Biopsy: In case of diagnostic biopsies, patients are given xylocaine spray is to be avoided and instead xylocaine lozenges are given to patient for anesthesia. Instruments and biopsy room is to be disinfected properly after the procedure.
Telemedicine: Telephonic consultation/ video conferencing for patient has emerged as a very helpful way to handle routine patient consultations and follow up during this pandemic. This is strictly for empirical management of patient’s complaints and in case of emergency this is not a substitution of routine physical consultation. Photographs and videos of patient are helpful in keeping follow up of the patient. A digitally signed prescription is to be provided for patient for easy availability of medicines. This prevents excessive load on OPD and emergency services and patient are better followed up and are less apprehensive than not getting consultation at all. This also reduces travel of patients and physical movement of patients reducing transmission chances.
Discussion
In context to Covid pandemic, the Indian government implemented a lockdown in a phase wise manner in whole of the country. ENT surgeons along with pulmologists and critical care experts face the largest risk of contracting the infection dur to direct exposure to respiratory system. The lockdown majorly reduced the ENT activities to emergency treatments. In ENT surgeries, the aerosols are generated in large quantities, so it is important to practice the safety measures. The basic general protocols should be followed by everyone but can be modified by institution to institution.
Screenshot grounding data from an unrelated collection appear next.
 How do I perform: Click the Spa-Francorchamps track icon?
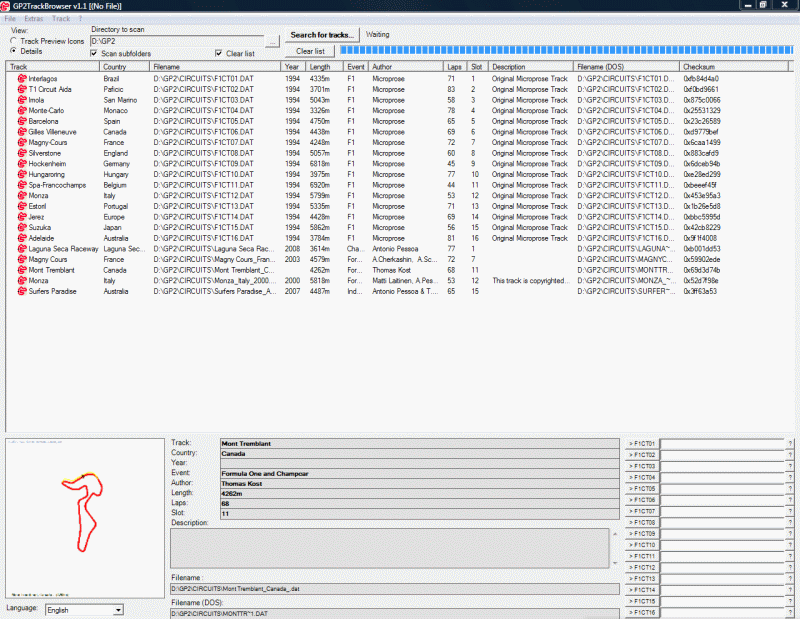point(22,185)
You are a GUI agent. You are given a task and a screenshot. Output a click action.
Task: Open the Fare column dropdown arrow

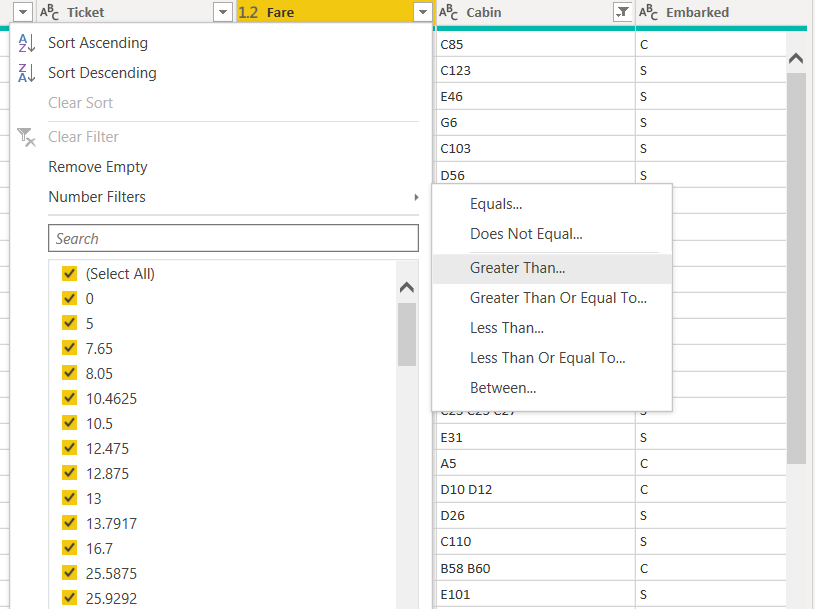click(422, 12)
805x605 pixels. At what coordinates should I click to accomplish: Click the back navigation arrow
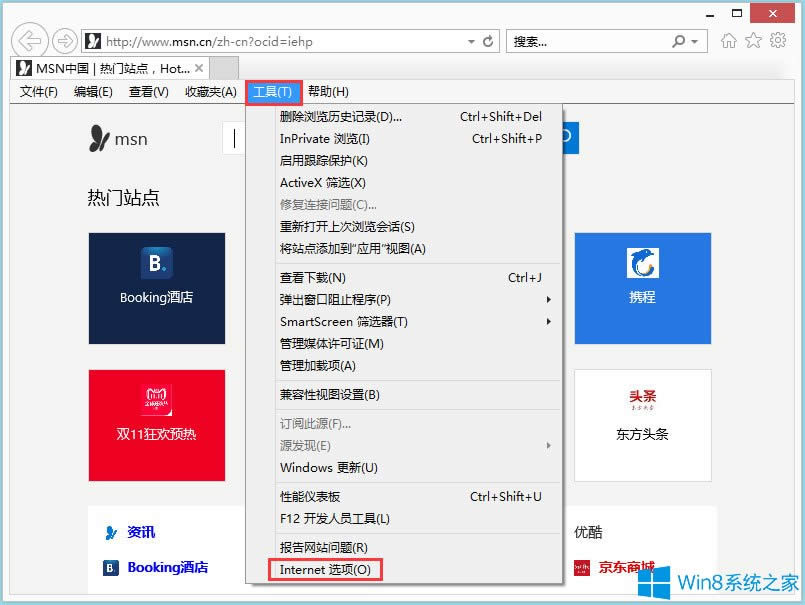(30, 41)
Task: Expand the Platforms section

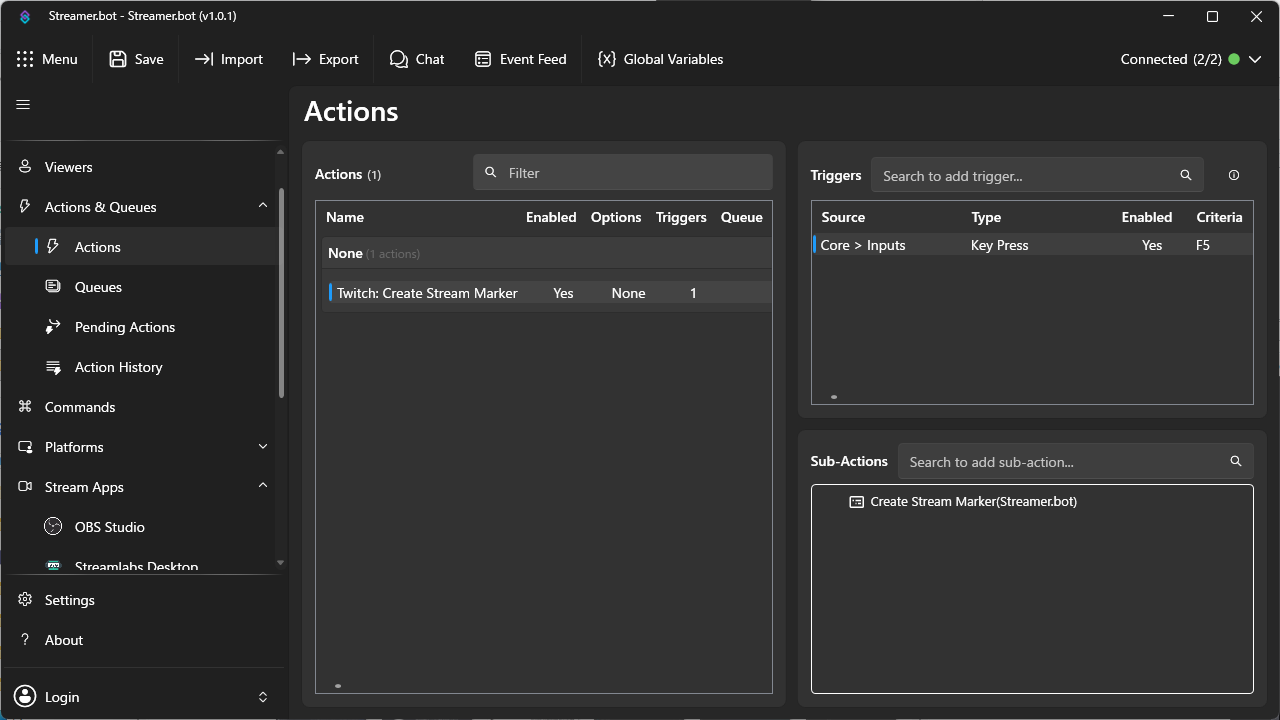Action: point(263,447)
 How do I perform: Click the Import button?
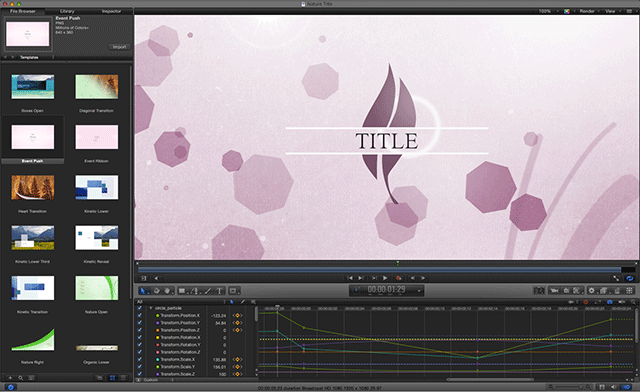(119, 47)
These protective measures which are brought into practice during the pandemic should be maintained even after the lockdown has been lifted and cases of COVID-19 come down as there are various emerging new strains of COVID-19 and any relaxation on part of ENT surgeon till the world is finally fully free of the pandemic may result in hazardous outcome. We have formed these clinical practices for ENT consultations to allow the resumption of treatment and prevent delay in management of patients.
Although through extensive media coverage most of the public is aware about basic social distancing norms to prevent COVID-19, but while visiting hospital for various ailments. Depending upon the type of case one getting should be prioritize on emergency, elective and non-emergency case and protocols should be followed according to the same.
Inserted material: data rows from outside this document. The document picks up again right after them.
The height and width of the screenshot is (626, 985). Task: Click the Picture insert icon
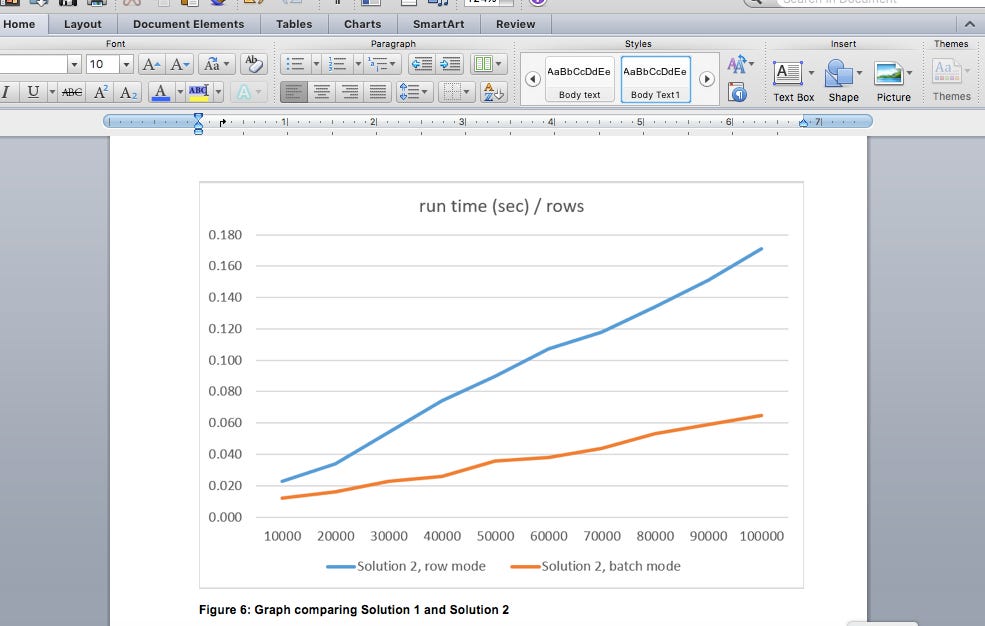[x=888, y=73]
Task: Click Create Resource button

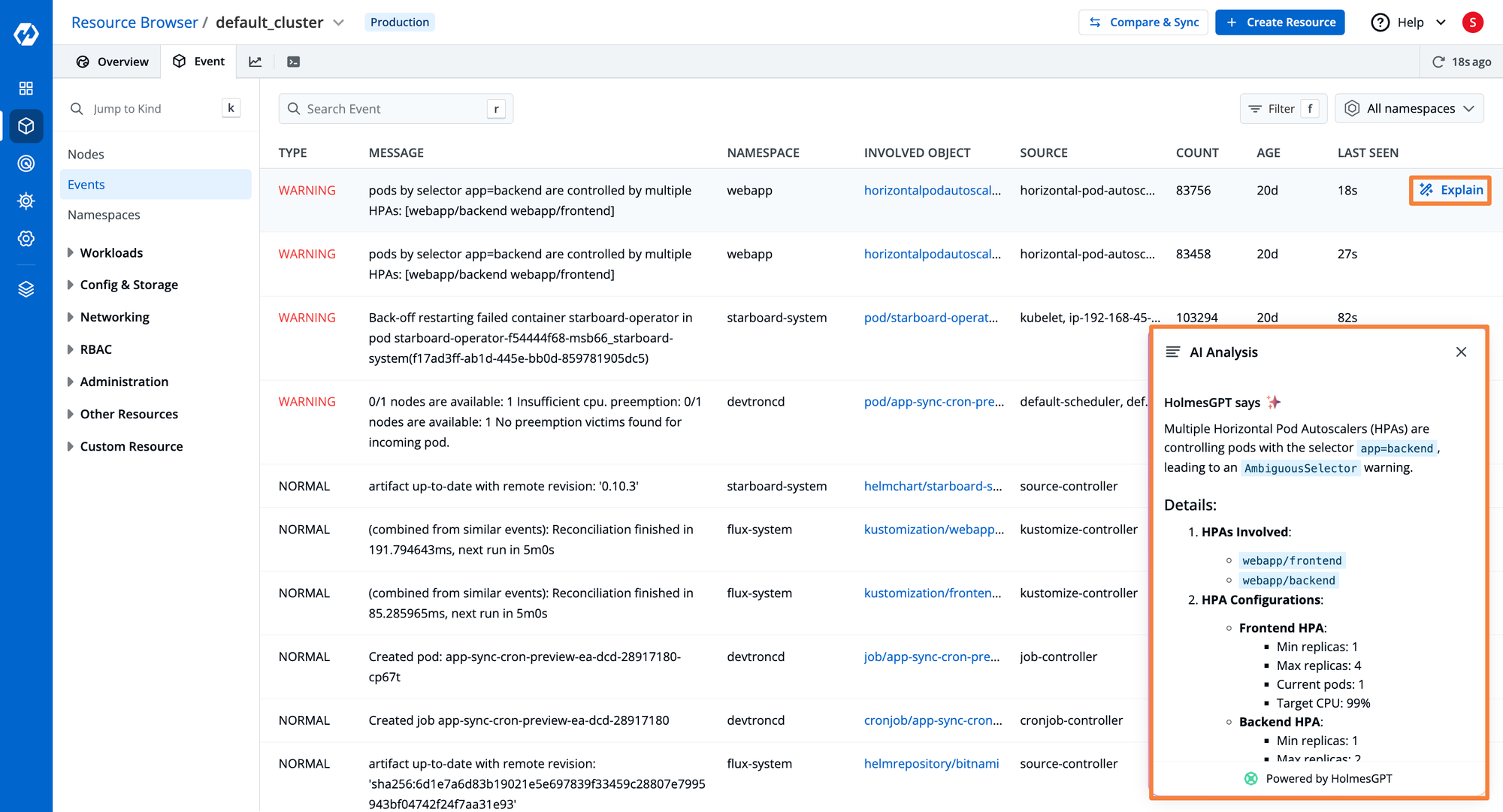Action: click(1283, 22)
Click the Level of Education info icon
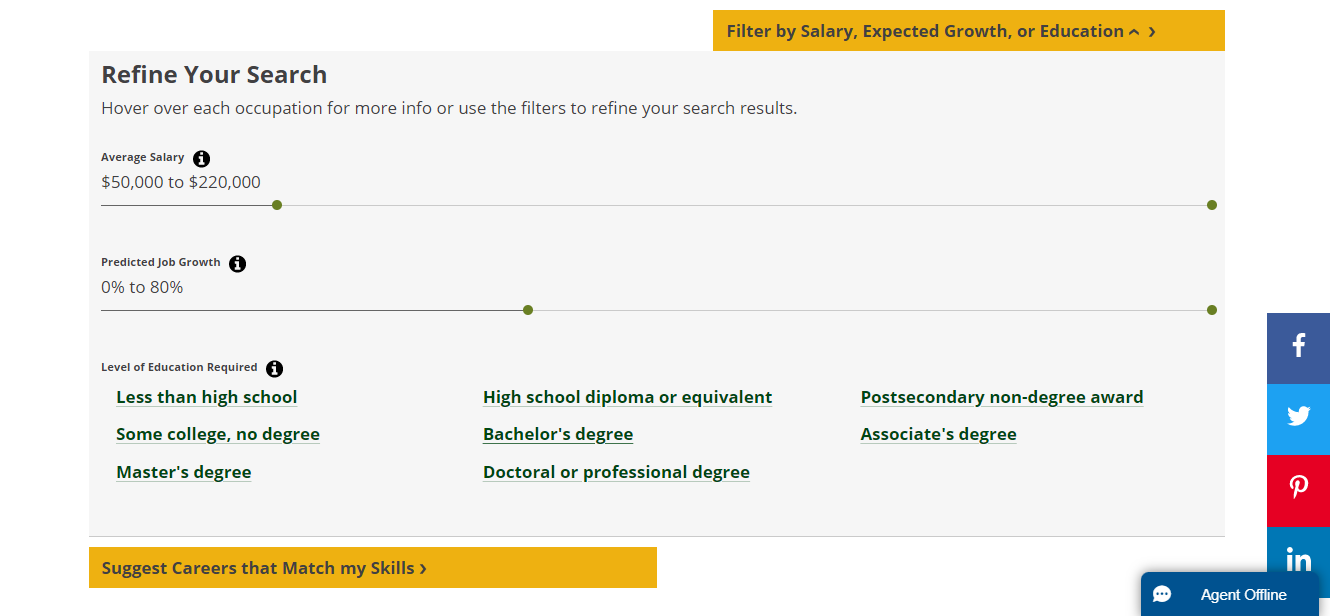Image resolution: width=1330 pixels, height=616 pixels. [x=275, y=369]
Awareness of health care personnel about routes of transmission and protection is of utmost importance in breaking chain of transmission of COVID-19. This should cover topics such as information about virus, routes of spread, signs and symptoms, prevention strategies including social distancing and treatment according to severity. Also, the healthcare personnel must be trained well into handling personal protective equipment (PPE), its proper donning and doffing, disposing the clinical waste safely, handling samples of suspected patients and hand hygiene.
Conclusion
Experts warn that corona is going to stay for a while, and we would have to live with it. Semi emergent conditions like Head and Neck malignancies cannot be kept for hold indefinitely and patients cannot be denied consultation or follow up for a long time. These innovative protocols suggested and successfully implemented by us in our medical setups would surely help otorhinolaryngologists across the country to avoid unprotected exposure to COVID-19 during and after the pandemic as well as prepare them for any upcoming similar scenario.